> _WHAT NEEDS TO BE DONE_:
Continue the article about Carolina Public Press from the point where it stops, writing in the same reporting style.

> _GIVEN PASSAGE_:

Carolina Public Press fills gaps left by traditional newsrooms

When reporter Angie Newsome ’03 (M.A.) left the Asheville Citizen-Times in 2011, there wasn’t a single investigative or political reporter working the western side of the state.

“There was a fair amount of frustration that traditional newsrooms would say, ‘No one cares what’s happening in the General Assembly,’” she says. “So, I wanted to be a service. That’s the accountability of watchdog journalism, non-partisan journalism.”

Angie Newsome, the founder and executive director of Carolina Public Press, speaks at the Unbalanced Justice forum focused on sexual assault in North Carolina on Tuesday, March 19, 2019. (Raul F. Rubiera / The Fayetteville Observer)

Newsome’s observation reflects what we see in our own research here at the UNC Center for Innovation and Sustainability in Local Media. UNC’s Knight Chair in Journalism and Digital Media Economics Penny Abernathy reported in her groundbreaking research on America’s news deserts that nearly a quarter of local U.S. newspapers — 2,100 properties — have closed since 2004. At the end of 2019, the U.S. had 6,700 newspapers, down from almost 9,000 in 2004.

Newsome, who built her career on public service journalism, started Carolina Public Press, which she saw as a solution to a gap in news coverage. Based in Asheville, but with reporters covering the entire state, CPP is a non-profit digital news service focused on investigative journalism. CCP provides a broad content menu including breaking stories and deep enterprise and investigative work on government and politics, environment, health, hunger, justice and the ongoing coronavirus pandemic. And it’s free to readers – it pays the bills by securing donations from foundations and readers.

Newsome’s journey with CPP is a unique success story from our Table Stakes Initiative, which is part of the UNC-Knight Foundation Newsroom Initiative designed to help media prosper as digitally capable newsrooms. She worked under coach Tim Griggs, publisher and chief operating officer of the Texas Tribune, often held up as the gold standard of non-profit journalism in America. The program helped Newsome form tangible goals, like expanding CPP’s footprint from western North Carolina to a statewide mission.

The wider reach gave CPP new stories to tell, greatly enhanced the impact of its journalism and made fundraising more successful. Readers frequently tell her team how much they appreciate CPP’s credible, statewide work, and ongoing donations from readers help pay the bills. Larger gifts in the $10,000 range from foundations and wealthy individuals supportive of CPP’s mission keeps the news service afloat, Newsome says.

[Stored entries]

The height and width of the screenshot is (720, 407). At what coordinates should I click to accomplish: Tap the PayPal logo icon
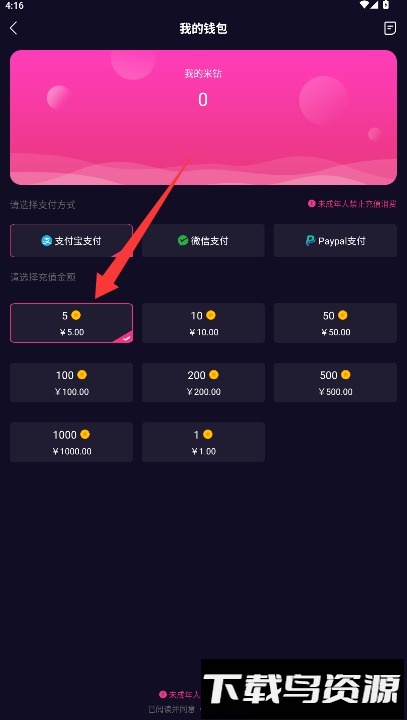311,241
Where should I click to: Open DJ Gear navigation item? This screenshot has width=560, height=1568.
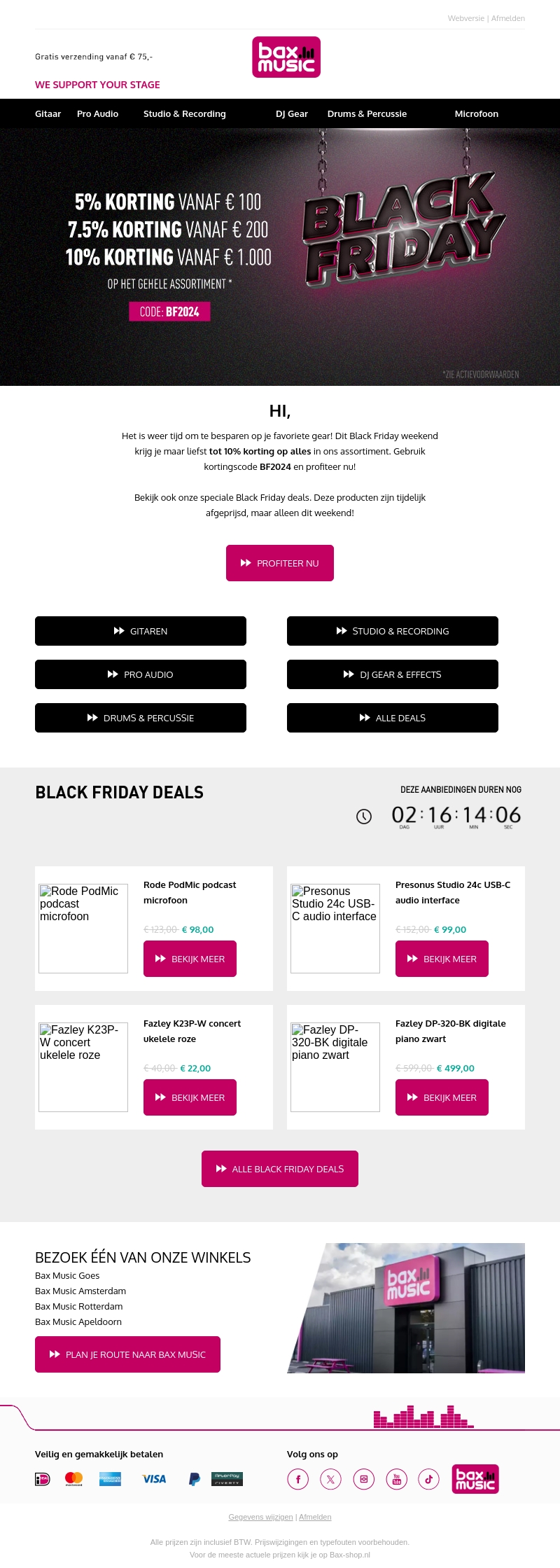291,114
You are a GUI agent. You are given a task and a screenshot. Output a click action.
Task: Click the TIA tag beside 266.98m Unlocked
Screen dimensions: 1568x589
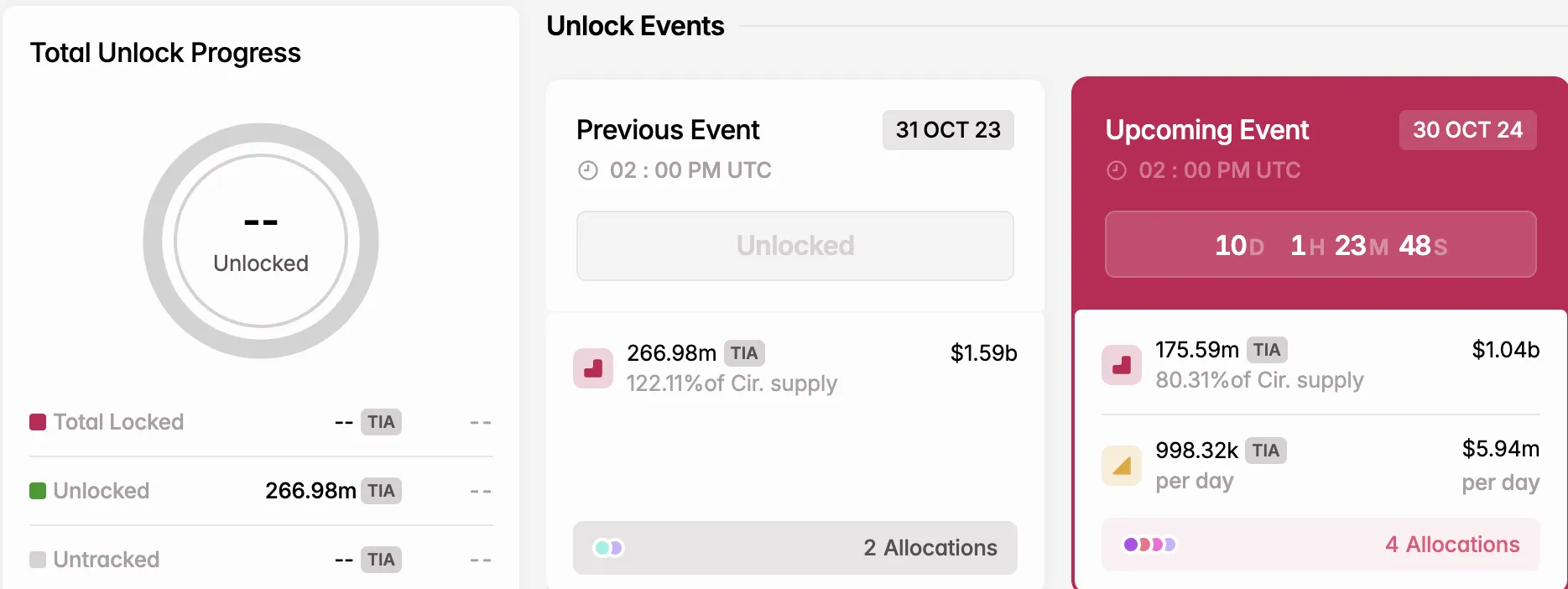point(381,491)
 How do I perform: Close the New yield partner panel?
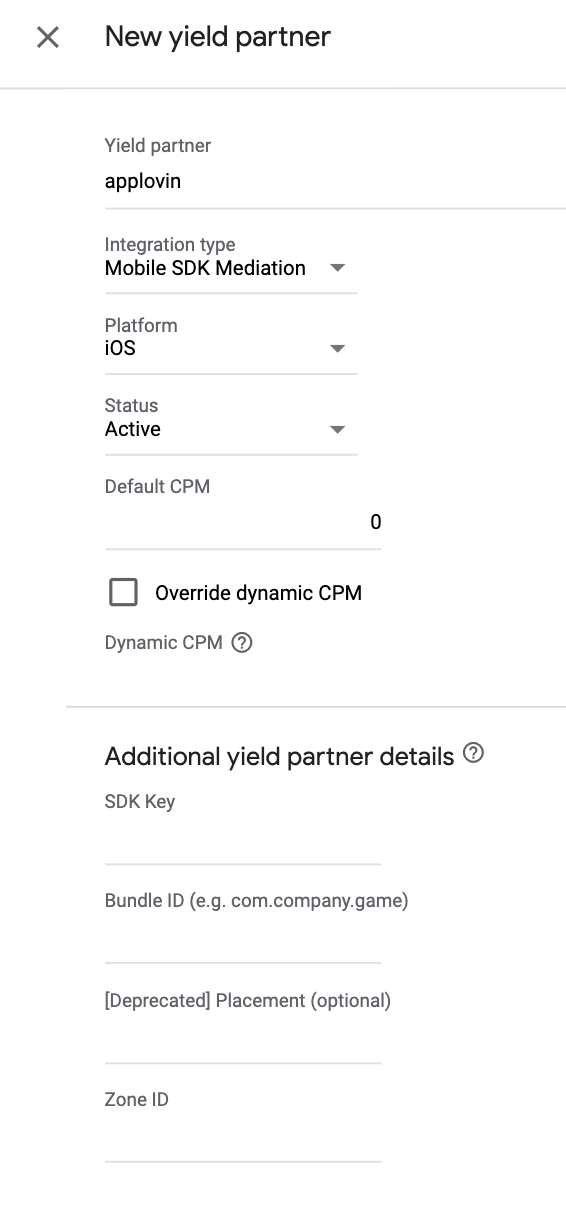click(48, 38)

> _WRITTEN RESPONSE_:
Today, Newsome says CPP is on a sustainable path. She is supported at CCP by a full-time managing editor and two full-time reporters. She hopes to soon bring another reporter onboard. Her team works with 10 freelance writers and a large group of freelance photographers capable of handling video.

“Table Stakes helped us organize ourselves, and helped me articulate to funders what we needed, where we were going,” Newsome says.

Newsome’s story is one we’ll be pointing to through our Project Oasis, which we launched in March, and from which we’ll have our first round of reportable results in the coming months. As our News Deserts research continues to uncover the challenges faced by local media — and Abernathy engages with media organizations across the country around sustainable business models — Project Oasis is digging deeply into the solutions that strong digital media organizations have found to fill the gaps in coverage. We’re identifying and highlighting the crucial choices made by media organizations like Newsome’s that have allowed them to successfully pivot – and thrive – in the digital world while producing journalism that matters to the public.

Newsome hears often from readers disenchanted with traditional newspapers, citizens looking for coverage on critical issues affecting North Carolina. Many are sympathetic about the workloads on journalists remaining at traditional papers.

However, she adds, “They say, ‘We understand the pressure, but we still need the information.’”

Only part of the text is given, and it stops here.